» Zitierter Abschnitt:

In den kommenden Tagen wollten sich die USA anderen Ländern wie etwa Jordanien anschließen und im Gazastreifen Lebensmittel sowie andere Hilfsgüter aus der Luft abwerfen. Zudem wollten die USA die Mög­lich­keit eines Schifffahrtskorridors prüfen, um große Mengen an Hilfsgütern in den Gazastreifen zu bringen, sagte Biden.

Er werde gegenüber der israelischen Regierung „darauf bestehen“, dass mehr Hilfskonvois in das Palästinen­sergebiet gelassen werden. Die bisher in den Gazastreifen gelieferte Hilfe reiche „bei Weitem nicht aus“, be­tonte der US-Präsident. „Unschuldige Menschenleben stehen auf dem Spiel, Kinderleben stehen auf dem Spiel.“

US-Vizepräsidentin Kamala Harris hat Israel wegen unzureichender Hilfslieferungen in den Gazastreifen kritisiert und eine sofortige Waffenruhe in dem Palästinensergebiet gefordert. „Angesichts des riesigen Aus­maßes an Leid in Gaza muss es eine sofortige Waffenruhe für mindestens die nächsten sechs Wochen geben“, sagte Harris gestern.

Heute will sie in Washington den einflussreichen israelischen Minister Benny Gantz treffen. Ein Vorschlag für eine entsprechende Feuerpause, die auch mehr Hilfslieferungen in den Gazastreifen sowie eine Freilassung von Geiseln in der Gewalt der Hamas ermöglichen würde, läge „auf dem Tisch“, sagte die Stellvertreterin von US-Präsident Joe Biden in der Stadt Selma.

„Die Hamas muss diesem Deal zustimmen.“ Die USA versuchen zusammen mit Ägypten und Katar eine Feuer­pause zwischen Israel und der islamistischen Palästinenserorganisation Hamas zu vermitteln. In ungewöhn­lich scharfer Form rief Harris die Regierung des israelischen Ministerpräsidenten Benjamin Netanjahu zudem auf, mehr Hilfsgüter in den Gazastreifen zu lassen.

» Bereitgestellte Daten:
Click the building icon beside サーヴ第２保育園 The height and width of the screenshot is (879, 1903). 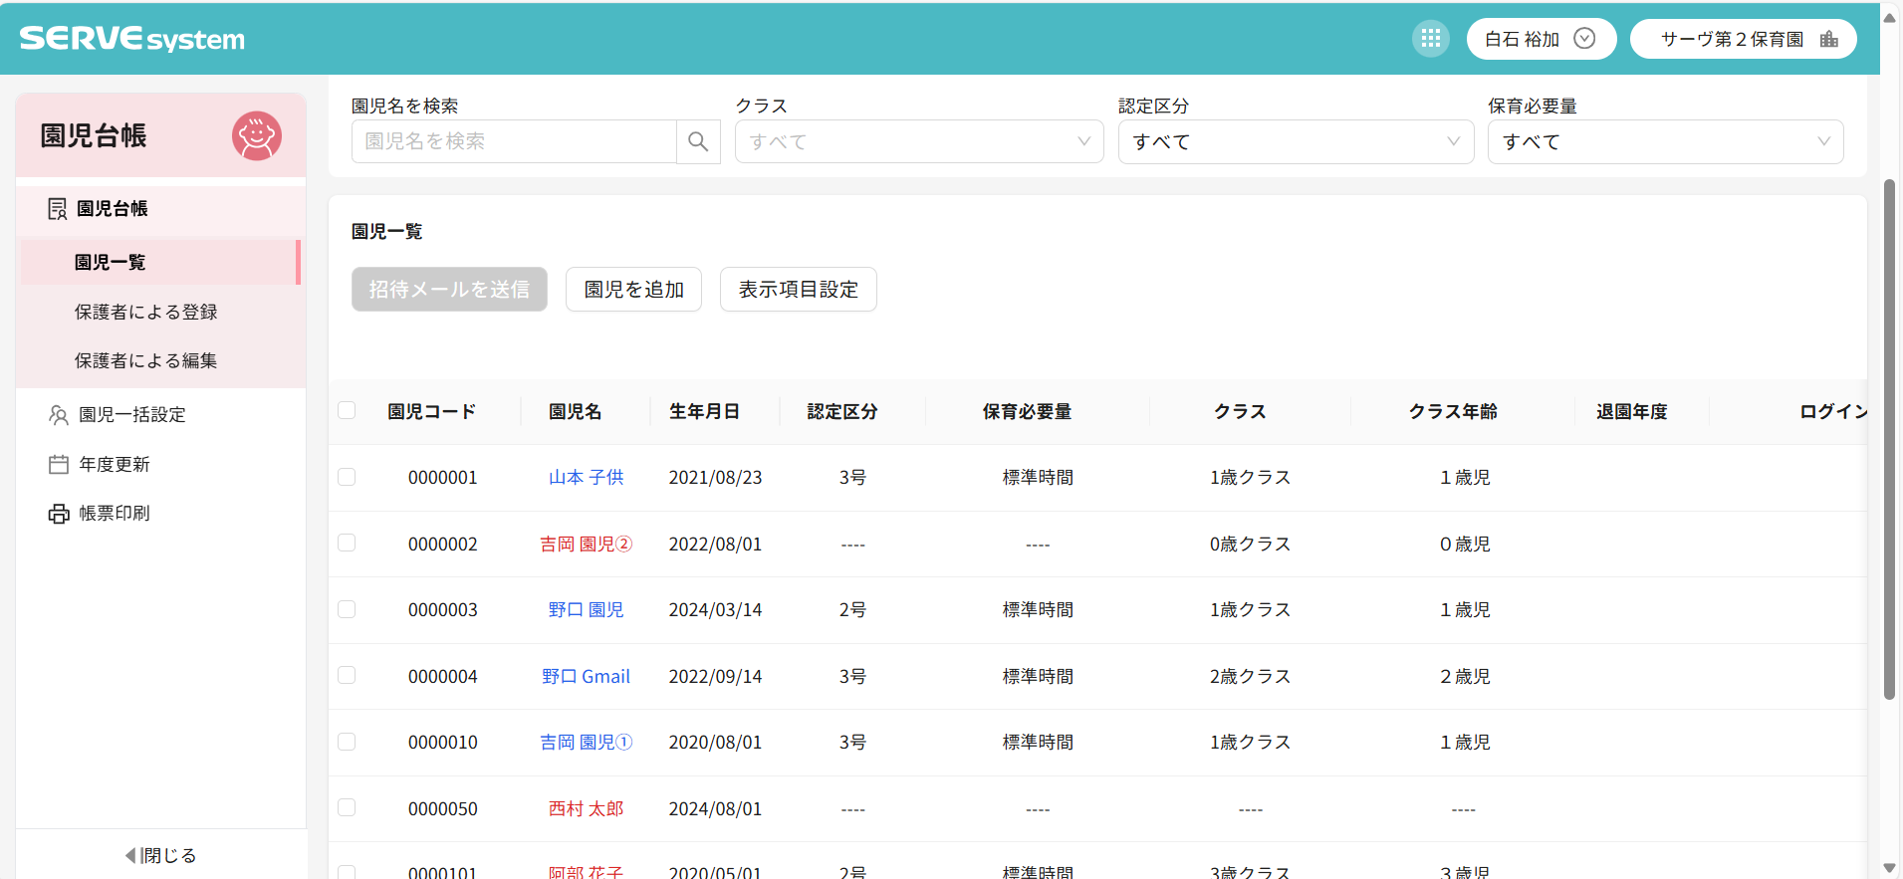click(x=1828, y=39)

» Die Aufgabe: Gib den Text über die Hilfe für den Gazastreifen zwischen „Er werde gegenüber“ und „sagte Harris gestern.“, beide eingeschlossen, erneut wieder und tausche dabei überall „Waffenruhe“ gegen „Feuerpause“ aus. Die Daten werden hier nicht gebraucht.

» Lösung der Aufgabe:
Er werde gegenüber der israelischen Regierung „darauf bestehen“, dass mehr Hilfskonvois in das Palästinen­sergebiet gelassen werden. Die bisher in den Gazastreifen gelieferte Hilfe reiche „bei Weitem nicht aus“, be­tonte der US-Präsident. „Unschuldige Menschenleben stehen auf dem Spiel, Kinderleben stehen auf dem Spiel.“

US-Vizepräsidentin Kamala Harris hat Israel wegen unzureichender Hilfslieferungen in den Gazastreifen kritisiert und eine sofortige Feuerpause in dem Palästinensergebiet gefordert. „Angesichts des riesigen Aus­maßes an Leid in Gaza muss es eine sofortige Feuerpause für mindestens die nächsten sechs Wochen geben“, sagte Harris gestern.